Please reproduce the records word for word, beginning at the line that contains "Task: Open the fill color dropdown arrow" and stopping after the line that contains "(x=1421, y=56)". Leave the pictures out of your answer.

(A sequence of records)
-.-.-

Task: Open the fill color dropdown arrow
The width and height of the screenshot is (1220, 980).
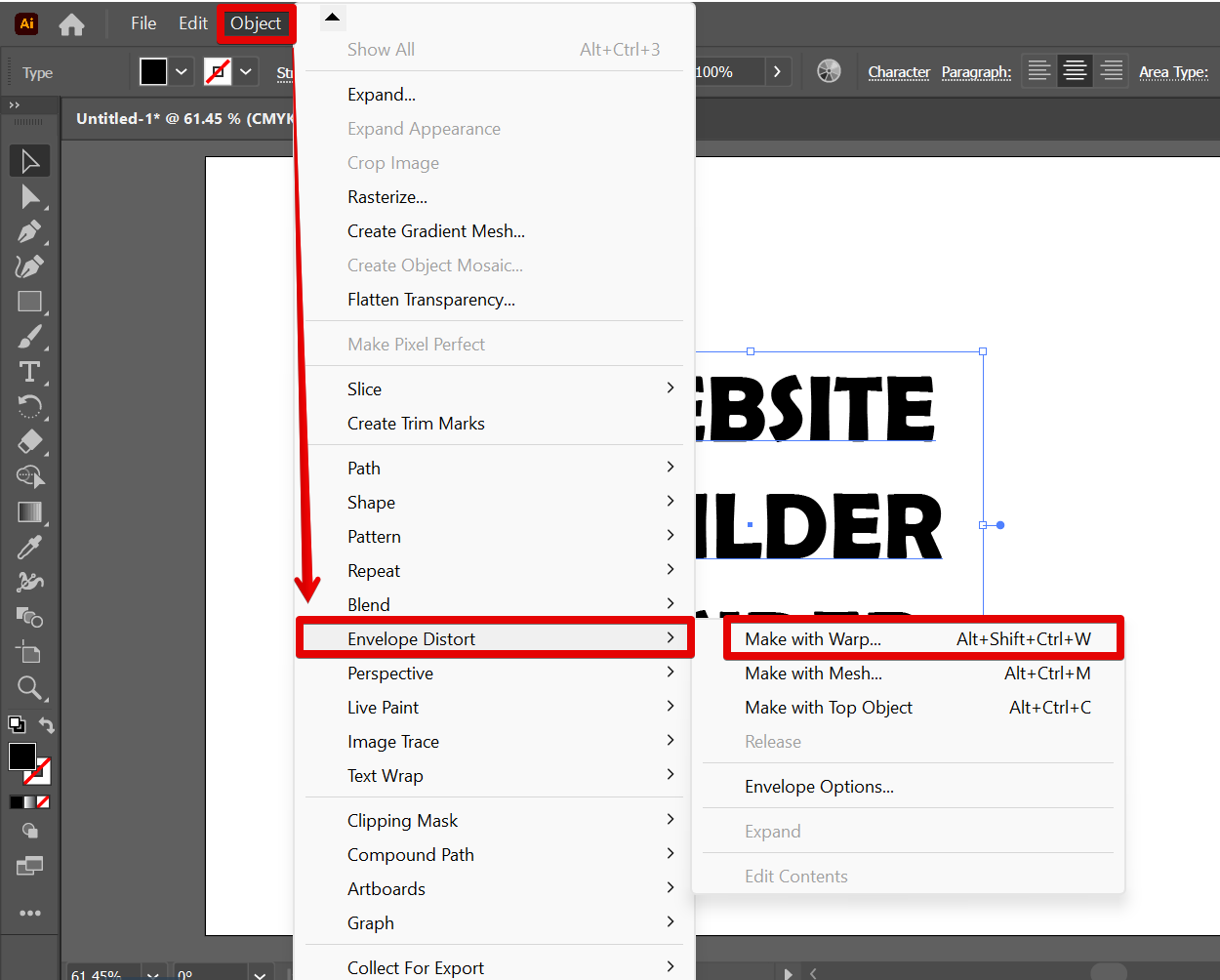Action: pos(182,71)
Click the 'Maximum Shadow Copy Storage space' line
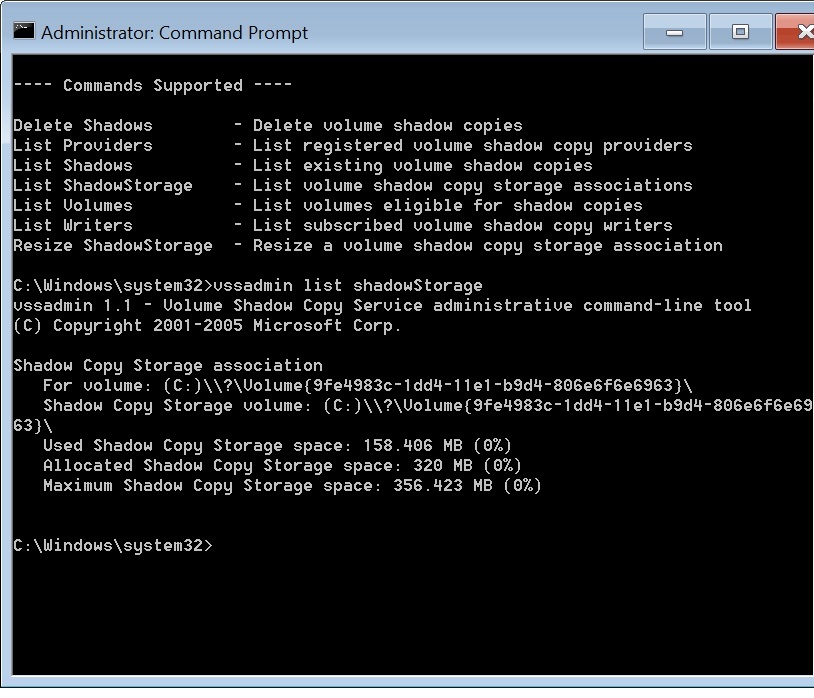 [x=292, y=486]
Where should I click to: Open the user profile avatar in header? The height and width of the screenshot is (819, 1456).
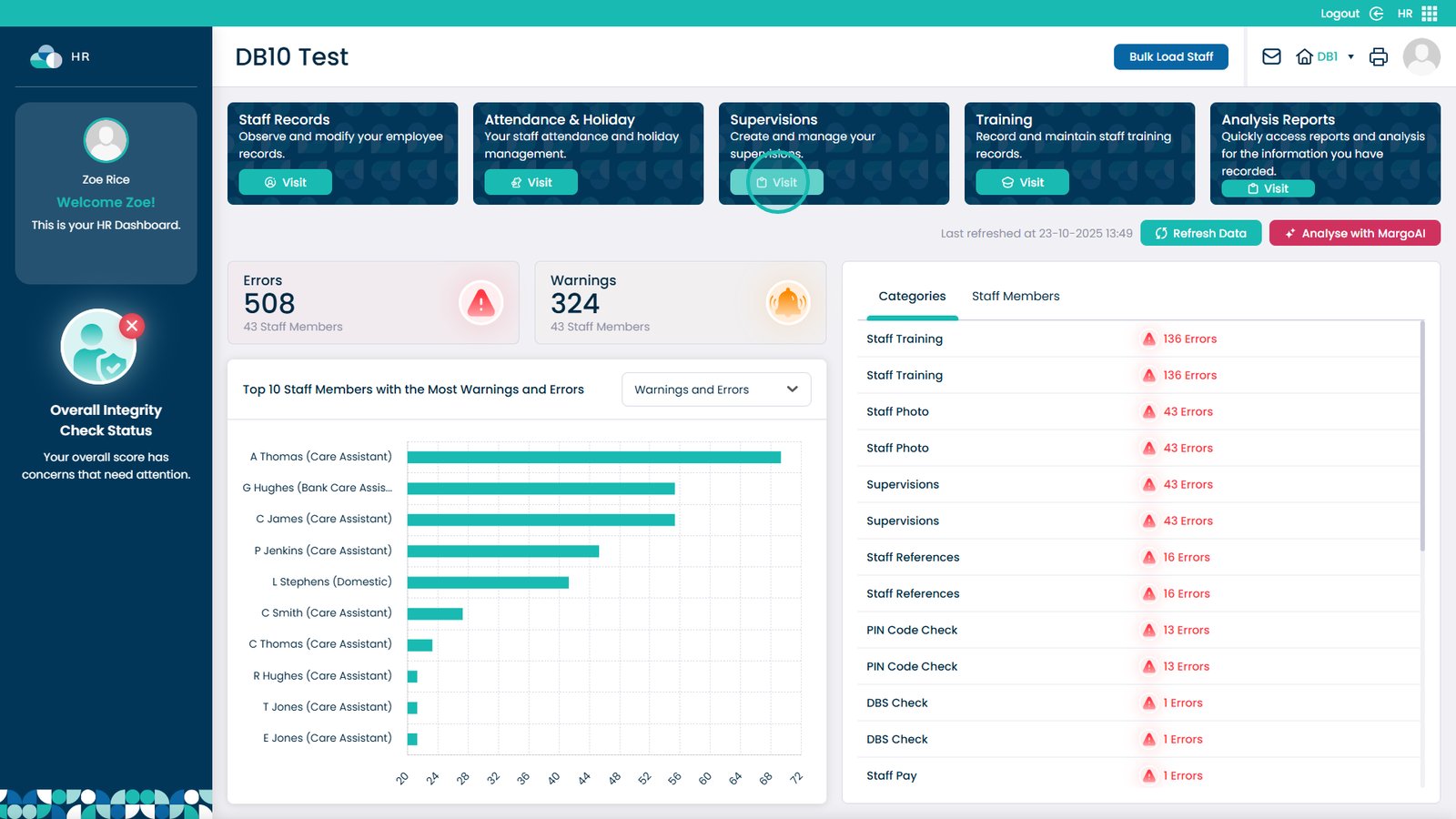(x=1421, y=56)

-.-.-

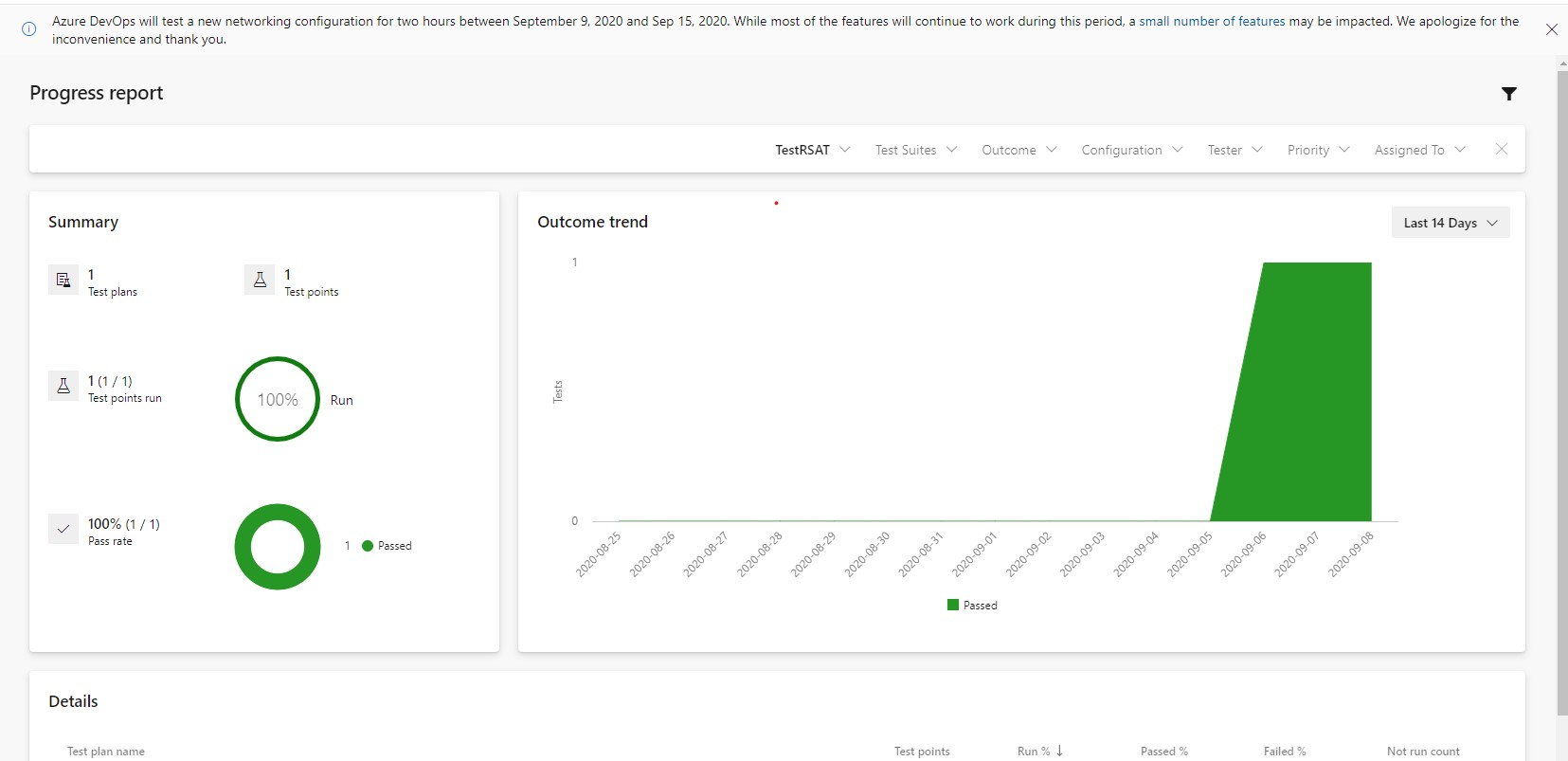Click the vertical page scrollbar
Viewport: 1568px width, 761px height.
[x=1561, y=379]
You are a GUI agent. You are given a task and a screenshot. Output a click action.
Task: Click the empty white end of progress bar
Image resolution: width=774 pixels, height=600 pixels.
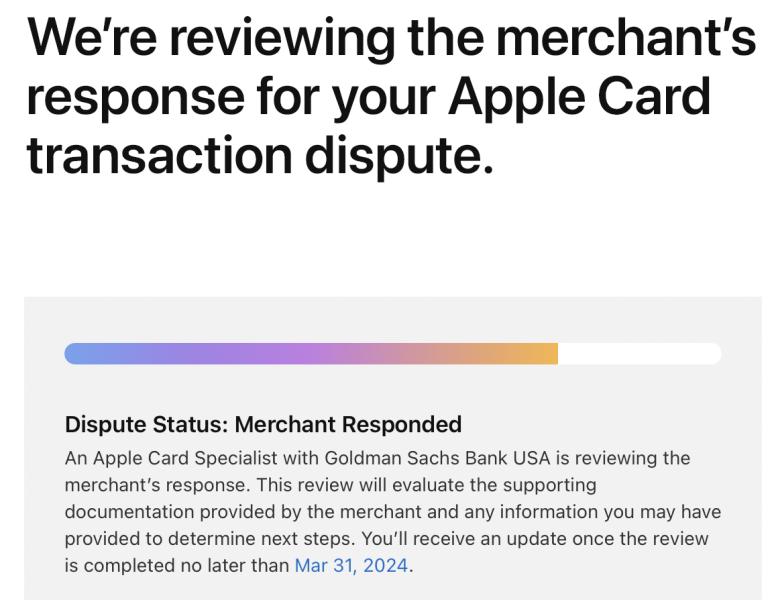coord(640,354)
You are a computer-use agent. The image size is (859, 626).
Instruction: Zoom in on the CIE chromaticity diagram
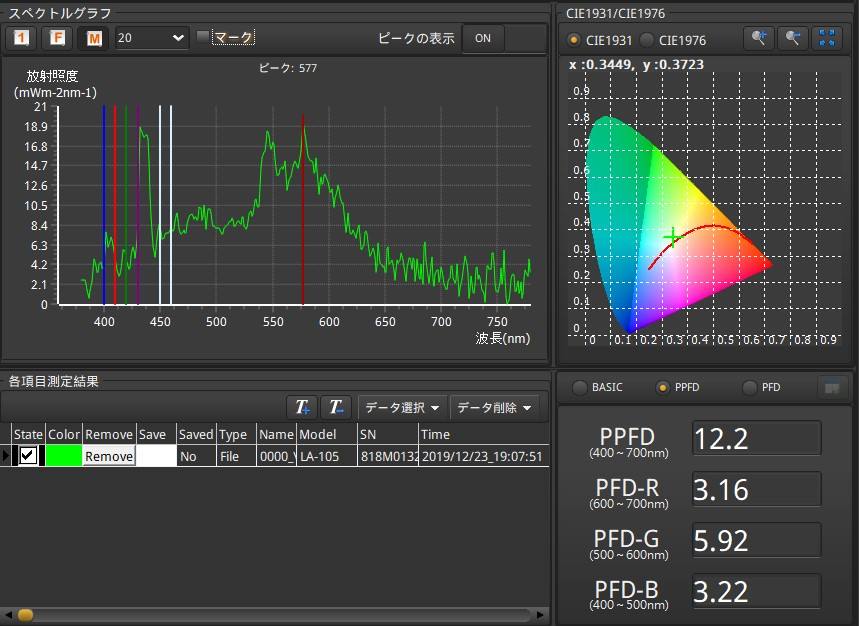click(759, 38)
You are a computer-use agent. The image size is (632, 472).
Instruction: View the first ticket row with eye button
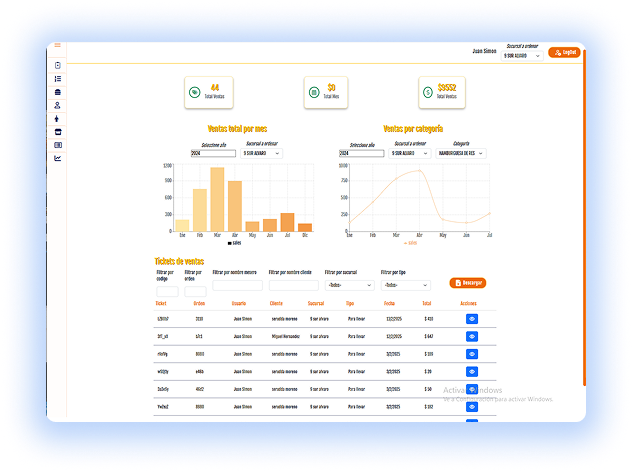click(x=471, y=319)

-.-.-

RIGHT ANSWER:
Task: Open the fill color dropdown arrow
The width and height of the screenshot is (1220, 980).
Action: pos(182,71)
Click the 'Maximum Shadow Copy Storage space' line
 [x=292, y=486]
Where should I click to: Open the user profile avatar in header? The height and width of the screenshot is (819, 1456).
(x=1421, y=56)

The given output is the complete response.